PS5の発売からまもなく3年になろうとしており、またPS5本体の供給が安定してきたこともあってか、新作ゲームにおいてはPS4版をリリースせず、PS5向け1本に絞る作品が徐々に増えてきた。これはXboxプラットフォームでも同様。そうしたなかでは、当初予定されていたPS4/Xbox One版が発売中止される例もみられる。たとえば、昨年発売された『ゴッサム・ナイツ』もPS4/Xbox One版が発売中止。販売元WB Gamesは理由として、PS5/Xbox Series X|S版のクオリティを優先して開発するといった趣旨の回答をしている(PlayStation Lifestyle)。

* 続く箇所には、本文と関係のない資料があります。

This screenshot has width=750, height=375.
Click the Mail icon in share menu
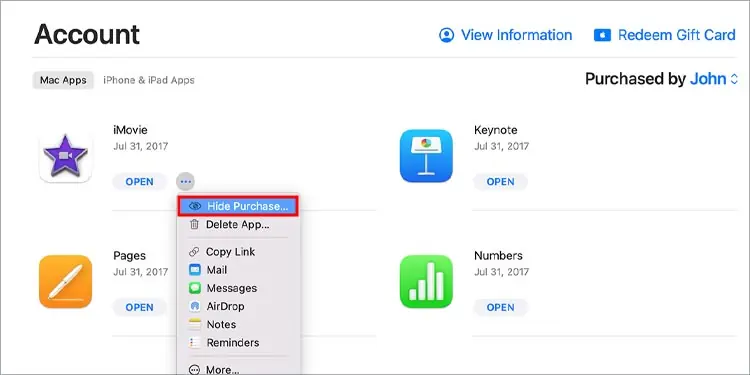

なお『QUANTUM ERROR』については、2本の新たなゲームプレイ映像が7月23日に公開されている。研究所内を探索するなかでは、異形のモンスターやドローンのような敵が登場。プレイヤーはさまざまな銃器や手斧などを武器に戦っている。装備は、武器系とその他アイテム系の2種類のホイールにて即座に持ち替えることができ、装備ホイール表示中は時間がスローになるようだ。

研究所内では火災が続くエリアがあり、天井のスプリンクラーを作動させたり、消火器を見つけてきて消火しないと通れない通路がある様子。煙が充満している部屋では、空気呼吸器の装着を求められることもうかがえ、消防士らしいゲームプレイが取り入れられているようだ。また、ロックされたドアを工具でこじ開けたり、ガジェットを使って重要なオブジェクトなどの位置を探ったりといった場面も確認できる。


『QUANTUM ERROR』は、PS5/Xbox Series X|S向けに開発中。発売日は未定だが、開発元によると近く発表するとのこと。またコンソール版を発売した後には、PC向けのリリースも計画しているそうだ。